Until now the limitations of our method have not yet been thoroughly explored. Apart from its highly accurate performance on tumour sites of the abdomen, it is expected that introducing additional tumour anatomies which include a significant amount of previously unseen tissue type, for instance air cavities in lung tumours, will demand additional training of the network. Nevertheless, this work shows that our network can be trained to correlate arbitrary gantry angles and segment shapes with the corresponding dose distribution and as such that indeed adding more sites to the training data will increase the applicability of the DL-based dose engine.

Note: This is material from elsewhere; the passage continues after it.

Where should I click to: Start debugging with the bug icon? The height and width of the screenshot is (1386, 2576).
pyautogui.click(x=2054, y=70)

For this purpose, our future work will focus on establishing a working envelope that will set boundaries on the plan parameters that DeepDose can accurately handle. Thus, a precise range of segment types will be assessed as acceptable, based on their shape, equivalent square area and other structural features. In that way, the creation of a safe environment for the introduction of DeepDose in a clinical setting will be facilitated and we will be able to move forward towards an application targeting whole body dose calculations.

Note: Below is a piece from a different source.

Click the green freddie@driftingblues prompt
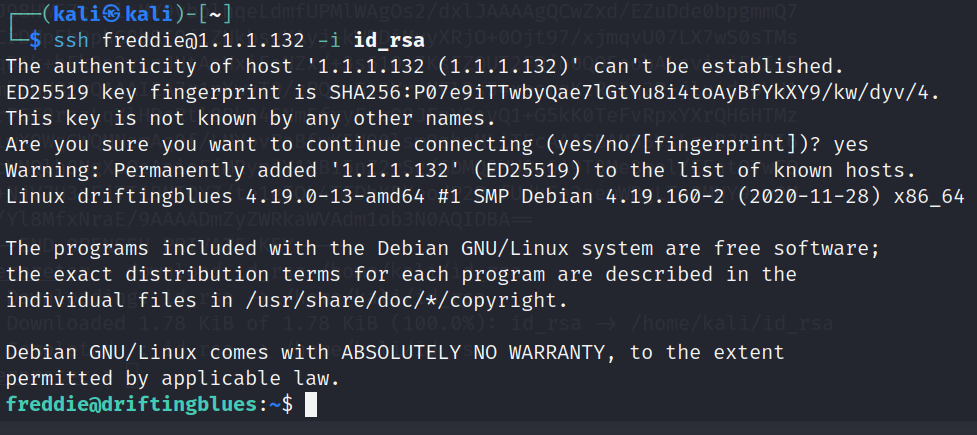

In the near future we aim to demonstrate further progress in clinical research by introducing DeepDose into the MR-linac treatment workflow. An initial goal would be to take advantage of its reduced inference time and include it in the treatment pipeline of abdominal tumours as a fast secondary dose check. The primary goal of a secondary dose engine is to assess the quality of the generated plans prior to treatment. DeepDose is expected to surpass the accuracy of the current secondary dose check software for the clinical 3%/3 mm criterion and therefore we are confident that it will enhance the current plan evaluation procedure. Furthermore, no external software is needed in order to run a whole plan inference, thus indicating that our approach could serve as a standalone dose application.
On the long term, the ability of our method to accurately predict a variety of patient plans in the range of a few seconds makes it a promising candidate for a clinical dose engine used in the online plan optimization itself. Therefore, after establishing its performance on various anatomies, for instance lung and brain tumours, we aim to gradually move towards exploring DeepDose as the primary dose calculation engine for a variety of tumours in MRI-guided radiation therapy.
5. Conclusion
We presented a robust DL-based framework for dose calculations of abdominal tumours in IMRT. The network was trained per segment with MR-linac data from three different abdominal tumour sites using random beam angle configuration. The trained network was then able to generate 3D dose predictions for whole patient plans. This approach will increase the efficiency of dose checks in the online workflow by initially serving as a secondary dose engine for MRIgRT of the abdominal area in our clinic. Subsequently, we aim to introduce DeepDose as the primary DL-based dose engine for online plan optimization.
Acknowledgments
The authors would like to thank Elekta AB, Stockholm, Sweden for providing some of their research software tools. This research is partly funded via the ZonMW project (104006004) in the IMDI programme.